### Dataset entries:
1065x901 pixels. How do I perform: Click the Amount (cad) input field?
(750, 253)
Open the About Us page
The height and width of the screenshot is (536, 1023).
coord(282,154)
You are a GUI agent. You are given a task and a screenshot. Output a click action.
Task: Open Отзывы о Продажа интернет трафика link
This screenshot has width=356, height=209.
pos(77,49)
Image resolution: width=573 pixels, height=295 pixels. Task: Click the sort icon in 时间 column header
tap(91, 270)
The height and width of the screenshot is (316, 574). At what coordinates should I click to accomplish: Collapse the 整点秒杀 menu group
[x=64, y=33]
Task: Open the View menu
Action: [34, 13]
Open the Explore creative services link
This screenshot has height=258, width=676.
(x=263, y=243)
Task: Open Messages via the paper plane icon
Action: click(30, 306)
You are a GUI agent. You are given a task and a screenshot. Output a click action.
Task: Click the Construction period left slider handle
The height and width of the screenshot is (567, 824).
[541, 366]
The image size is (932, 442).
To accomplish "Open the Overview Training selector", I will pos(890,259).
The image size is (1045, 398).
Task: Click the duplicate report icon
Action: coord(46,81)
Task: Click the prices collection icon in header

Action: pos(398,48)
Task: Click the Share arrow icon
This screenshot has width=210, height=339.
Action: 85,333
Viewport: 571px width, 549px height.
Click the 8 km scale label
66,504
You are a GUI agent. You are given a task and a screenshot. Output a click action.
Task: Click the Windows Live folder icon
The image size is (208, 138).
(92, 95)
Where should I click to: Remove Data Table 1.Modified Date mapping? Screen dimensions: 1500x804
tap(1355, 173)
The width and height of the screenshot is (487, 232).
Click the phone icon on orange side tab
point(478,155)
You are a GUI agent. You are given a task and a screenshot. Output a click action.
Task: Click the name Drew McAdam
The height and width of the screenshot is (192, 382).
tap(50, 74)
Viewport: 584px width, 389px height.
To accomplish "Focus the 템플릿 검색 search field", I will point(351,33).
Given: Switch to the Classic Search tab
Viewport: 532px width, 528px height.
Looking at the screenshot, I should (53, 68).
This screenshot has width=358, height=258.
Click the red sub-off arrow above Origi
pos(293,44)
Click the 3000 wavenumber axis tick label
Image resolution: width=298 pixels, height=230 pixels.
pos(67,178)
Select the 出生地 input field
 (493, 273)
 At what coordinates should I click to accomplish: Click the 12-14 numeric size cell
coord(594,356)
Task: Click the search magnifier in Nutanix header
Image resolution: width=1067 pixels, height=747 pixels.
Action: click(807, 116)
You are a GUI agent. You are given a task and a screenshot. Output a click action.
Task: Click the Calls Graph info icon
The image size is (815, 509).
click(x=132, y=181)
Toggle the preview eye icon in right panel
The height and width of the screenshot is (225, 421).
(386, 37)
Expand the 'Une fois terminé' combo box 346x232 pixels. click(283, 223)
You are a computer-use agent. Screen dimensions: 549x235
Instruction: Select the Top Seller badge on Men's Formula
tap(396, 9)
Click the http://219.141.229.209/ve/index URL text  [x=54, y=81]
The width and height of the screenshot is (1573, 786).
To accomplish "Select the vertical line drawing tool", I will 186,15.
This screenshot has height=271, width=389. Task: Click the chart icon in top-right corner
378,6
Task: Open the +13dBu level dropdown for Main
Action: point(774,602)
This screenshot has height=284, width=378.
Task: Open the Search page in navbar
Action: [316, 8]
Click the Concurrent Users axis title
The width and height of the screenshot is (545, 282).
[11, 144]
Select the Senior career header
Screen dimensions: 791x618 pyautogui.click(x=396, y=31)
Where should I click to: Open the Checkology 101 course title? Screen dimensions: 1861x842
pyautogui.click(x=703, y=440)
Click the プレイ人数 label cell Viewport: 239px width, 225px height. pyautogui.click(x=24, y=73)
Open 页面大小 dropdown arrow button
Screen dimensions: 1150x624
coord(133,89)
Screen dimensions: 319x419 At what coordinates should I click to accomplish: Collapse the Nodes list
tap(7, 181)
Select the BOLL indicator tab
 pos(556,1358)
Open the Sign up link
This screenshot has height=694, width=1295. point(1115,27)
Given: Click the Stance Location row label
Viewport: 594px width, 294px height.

### What to produce:
The whole listing should be copied verbatim.

### Answer area:
1065x901 pixels. How do I perform: Click the Amount (cad) input field?
(750, 253)
Open the About Us page
The height and width of the screenshot is (536, 1023).
coord(282,154)
You are a GUI agent. You are given a task and a screenshot. Output a click action.
Task: Open Отзывы о Продажа интернет трафика link
This screenshot has width=356, height=209.
pos(77,49)
Image resolution: width=573 pixels, height=295 pixels. Task: Click the sort icon in 时间 column header
tap(91, 270)
The height and width of the screenshot is (316, 574). At what coordinates should I click to accomplish: Collapse the 整点秒杀 menu group
[x=64, y=33]
Task: Open the View menu
Action: [34, 13]
Open the Explore creative services link
This screenshot has height=258, width=676.
(x=263, y=243)
Task: Open Messages via the paper plane icon
Action: click(30, 306)
You are a GUI agent. You are given a task and a screenshot. Output a click action.
Task: Click the Construction period left slider handle
The height and width of the screenshot is (567, 824).
[541, 366]
The image size is (932, 442).
To accomplish "Open the Overview Training selector", I will pos(890,259).
The image size is (1045, 398).
Task: Click the duplicate report icon
Action: coord(46,81)
Task: Click the prices collection icon in header

Action: pos(398,48)
Task: Click the Share arrow icon
This screenshot has width=210, height=339.
Action: 85,333
Viewport: 571px width, 549px height.
Click the 8 km scale label
66,504
You are a GUI agent. You are given a task and a screenshot. Output a click action.
Task: Click the Windows Live folder icon
The image size is (208, 138).
(92, 95)
Where should I click to: Remove Data Table 1.Modified Date mapping? Screen dimensions: 1500x804
tap(1355, 173)
The width and height of the screenshot is (487, 232).
Click the phone icon on orange side tab
point(478,155)
You are a GUI agent. You are given a task and a screenshot. Output a click action.
Task: Click the name Drew McAdam
The height and width of the screenshot is (192, 382).
tap(50, 74)
Viewport: 584px width, 389px height.
To accomplish "Focus the 템플릿 검색 search field", I will point(351,33).
Given: Switch to the Classic Search tab
Viewport: 532px width, 528px height.
Looking at the screenshot, I should (53, 68).
This screenshot has width=358, height=258.
Click the red sub-off arrow above Origi
pos(293,44)
Click the 3000 wavenumber axis tick label
Image resolution: width=298 pixels, height=230 pixels.
pos(67,178)
Select the 出生地 input field
 (493, 273)
 At what coordinates should I click to accomplish: Click the 12-14 numeric size cell
coord(594,356)
Task: Click the search magnifier in Nutanix header
Image resolution: width=1067 pixels, height=747 pixels.
Action: click(807, 116)
You are a GUI agent. You are given a task and a screenshot. Output a click action.
Task: Click the Calls Graph info icon
The image size is (815, 509).
click(x=132, y=181)
Toggle the preview eye icon in right panel
The height and width of the screenshot is (225, 421).
(386, 37)
Expand the 'Une fois terminé' combo box 346x232 pixels. click(283, 223)
You are a computer-use agent. Screen dimensions: 549x235
Instruction: Select the Top Seller badge on Men's Formula
tap(396, 9)
Click the http://219.141.229.209/ve/index URL text  [x=54, y=81]
The width and height of the screenshot is (1573, 786).
To accomplish "Select the vertical line drawing tool", I will 186,15.
This screenshot has height=271, width=389. Task: Click the chart icon in top-right corner
378,6
Task: Open the +13dBu level dropdown for Main
Action: point(774,602)
This screenshot has height=284, width=378.
Task: Open the Search page in navbar
Action: [316, 8]
Click the Concurrent Users axis title
The width and height of the screenshot is (545, 282).
[11, 144]
Select the Senior career header
Screen dimensions: 791x618 pyautogui.click(x=396, y=31)
Where should I click to: Open the Checkology 101 course title? Screen dimensions: 1861x842
pyautogui.click(x=703, y=440)
Click the プレイ人数 label cell Viewport: 239px width, 225px height. pyautogui.click(x=24, y=73)
Open 页面大小 dropdown arrow button
Screen dimensions: 1150x624
coord(133,89)
Screen dimensions: 319x419 At what coordinates should I click to accomplish: Collapse the Nodes list
tap(7, 181)
Select the BOLL indicator tab
 pos(556,1358)
Open the Sign up link
This screenshot has height=694, width=1295. point(1115,27)
Given: Click the Stance Location row label
Viewport: 594px width, 294px height.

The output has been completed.